Each feature has been cast to an appropriate data type and missing data are not extant for the dataset. Valid values for the numeric variables are:

| Variable | Date Type  | Valid Values                                     |
| -------- | ---------- | ------------------------------------------------ |
| price    | Continuous | Non negative values                              |
| rating   | Interval   | Real valued in [0,5]                             |
| ratings  | Discrete   | Discrete and non-negative                        |
| released | Continuous | Datetimes between June 10, 2008 and present day. |

Let's check the ranges for these variables.

In [7]:
stats = dataset.describe(include=[np.number, np.datetime64])
stats.numeric[['min','max']]

Unnamed: 0,min,max
price,0.0,999.99
rating,0.0,5.0
ratings,0.0,30835421.0


All numeric and datetime values are within range.

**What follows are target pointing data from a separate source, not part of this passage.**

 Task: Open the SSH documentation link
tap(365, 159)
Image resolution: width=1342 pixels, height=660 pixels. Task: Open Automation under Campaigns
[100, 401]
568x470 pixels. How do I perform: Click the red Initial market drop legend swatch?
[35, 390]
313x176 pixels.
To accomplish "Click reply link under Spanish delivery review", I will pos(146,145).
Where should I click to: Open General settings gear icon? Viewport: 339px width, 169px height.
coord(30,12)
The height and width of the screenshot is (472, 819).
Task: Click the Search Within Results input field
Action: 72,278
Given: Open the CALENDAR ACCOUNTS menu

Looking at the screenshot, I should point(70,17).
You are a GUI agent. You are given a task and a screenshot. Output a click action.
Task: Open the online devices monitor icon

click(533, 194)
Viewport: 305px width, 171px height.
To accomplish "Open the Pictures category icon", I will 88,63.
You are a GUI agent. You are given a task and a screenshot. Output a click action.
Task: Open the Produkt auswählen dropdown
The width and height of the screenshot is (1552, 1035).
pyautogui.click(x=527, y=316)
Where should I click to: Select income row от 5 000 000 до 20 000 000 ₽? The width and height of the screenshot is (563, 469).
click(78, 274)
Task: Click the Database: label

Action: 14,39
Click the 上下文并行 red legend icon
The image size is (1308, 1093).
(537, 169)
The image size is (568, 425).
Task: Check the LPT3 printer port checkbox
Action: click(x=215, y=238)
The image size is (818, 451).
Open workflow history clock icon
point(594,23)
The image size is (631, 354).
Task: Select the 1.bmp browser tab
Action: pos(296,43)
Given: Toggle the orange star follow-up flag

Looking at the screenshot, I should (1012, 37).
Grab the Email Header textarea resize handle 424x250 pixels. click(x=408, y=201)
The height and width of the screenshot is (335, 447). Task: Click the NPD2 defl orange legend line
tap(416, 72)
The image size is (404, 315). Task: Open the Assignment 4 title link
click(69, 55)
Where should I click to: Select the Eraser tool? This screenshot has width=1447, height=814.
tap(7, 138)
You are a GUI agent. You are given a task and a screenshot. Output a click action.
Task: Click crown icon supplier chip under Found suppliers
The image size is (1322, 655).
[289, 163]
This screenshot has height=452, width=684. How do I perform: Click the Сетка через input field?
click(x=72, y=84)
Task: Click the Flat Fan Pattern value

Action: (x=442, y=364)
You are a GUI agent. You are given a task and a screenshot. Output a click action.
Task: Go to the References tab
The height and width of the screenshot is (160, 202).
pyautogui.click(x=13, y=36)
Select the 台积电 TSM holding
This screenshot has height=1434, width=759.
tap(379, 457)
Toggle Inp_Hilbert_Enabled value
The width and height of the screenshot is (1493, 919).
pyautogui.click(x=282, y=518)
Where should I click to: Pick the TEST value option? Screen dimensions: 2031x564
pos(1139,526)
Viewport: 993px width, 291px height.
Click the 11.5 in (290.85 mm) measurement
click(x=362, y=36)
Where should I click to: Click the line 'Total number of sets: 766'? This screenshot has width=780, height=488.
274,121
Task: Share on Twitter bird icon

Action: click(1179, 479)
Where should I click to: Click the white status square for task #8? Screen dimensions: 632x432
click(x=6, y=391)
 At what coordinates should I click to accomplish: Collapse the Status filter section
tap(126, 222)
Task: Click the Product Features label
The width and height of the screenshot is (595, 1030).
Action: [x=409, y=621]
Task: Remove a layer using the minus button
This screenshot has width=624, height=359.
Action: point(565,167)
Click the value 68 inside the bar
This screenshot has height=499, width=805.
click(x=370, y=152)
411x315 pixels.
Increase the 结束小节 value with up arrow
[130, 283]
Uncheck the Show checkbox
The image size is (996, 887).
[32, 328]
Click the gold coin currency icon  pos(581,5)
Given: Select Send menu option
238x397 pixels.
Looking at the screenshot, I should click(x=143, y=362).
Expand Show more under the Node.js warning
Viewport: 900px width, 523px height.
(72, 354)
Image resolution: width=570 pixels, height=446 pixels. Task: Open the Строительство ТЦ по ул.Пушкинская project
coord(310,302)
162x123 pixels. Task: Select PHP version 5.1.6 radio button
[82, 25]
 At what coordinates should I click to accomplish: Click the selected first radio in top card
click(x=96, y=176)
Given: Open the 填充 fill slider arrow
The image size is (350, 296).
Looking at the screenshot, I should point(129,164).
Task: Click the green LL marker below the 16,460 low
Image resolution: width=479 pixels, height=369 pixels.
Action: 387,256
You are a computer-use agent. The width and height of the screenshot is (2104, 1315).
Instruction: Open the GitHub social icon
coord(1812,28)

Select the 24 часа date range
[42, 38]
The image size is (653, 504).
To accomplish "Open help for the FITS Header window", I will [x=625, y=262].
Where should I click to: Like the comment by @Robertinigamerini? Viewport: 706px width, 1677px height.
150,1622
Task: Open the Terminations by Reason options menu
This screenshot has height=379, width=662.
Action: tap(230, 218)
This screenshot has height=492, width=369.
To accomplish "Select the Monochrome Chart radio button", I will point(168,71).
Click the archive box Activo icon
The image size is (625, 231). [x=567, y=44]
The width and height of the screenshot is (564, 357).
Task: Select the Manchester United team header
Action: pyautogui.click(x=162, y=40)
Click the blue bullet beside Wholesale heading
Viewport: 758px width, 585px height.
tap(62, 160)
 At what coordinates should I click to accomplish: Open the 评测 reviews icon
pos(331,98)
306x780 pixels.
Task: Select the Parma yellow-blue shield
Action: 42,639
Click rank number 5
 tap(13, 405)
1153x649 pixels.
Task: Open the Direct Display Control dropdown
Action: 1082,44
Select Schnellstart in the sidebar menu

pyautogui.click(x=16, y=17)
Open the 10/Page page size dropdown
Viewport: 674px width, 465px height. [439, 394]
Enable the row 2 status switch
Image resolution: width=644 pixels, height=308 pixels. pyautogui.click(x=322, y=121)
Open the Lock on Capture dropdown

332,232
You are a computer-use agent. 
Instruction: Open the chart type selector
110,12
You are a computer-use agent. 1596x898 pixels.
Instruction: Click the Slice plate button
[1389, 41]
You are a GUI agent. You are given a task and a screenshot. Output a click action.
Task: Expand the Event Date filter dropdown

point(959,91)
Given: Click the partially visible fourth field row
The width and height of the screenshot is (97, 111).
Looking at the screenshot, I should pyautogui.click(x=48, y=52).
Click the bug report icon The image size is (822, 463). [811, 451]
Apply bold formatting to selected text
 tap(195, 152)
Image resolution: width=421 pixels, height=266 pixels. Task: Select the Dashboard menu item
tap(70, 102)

#### Categorical Variable Data Quality

The id, name, description, developer_id, and developer variables are nominal, high cardinality strings. Category and category_id; in contrast, must contain one of 26 category id / category values selected for this analysis.

In [8]:
columns = ['category_id', 'category']
dataset.unique(columns=columns).style.hide(axis="index")

Category_id,Category
6013,Health & Fitness
6017,Education
6000,Business
6012,Lifestyle
6004,Sports
6014,Games
6007,Productivity
6002,Utilities
6027,Graphics & Design
6010,Navigation


Category and category_id values are as expected.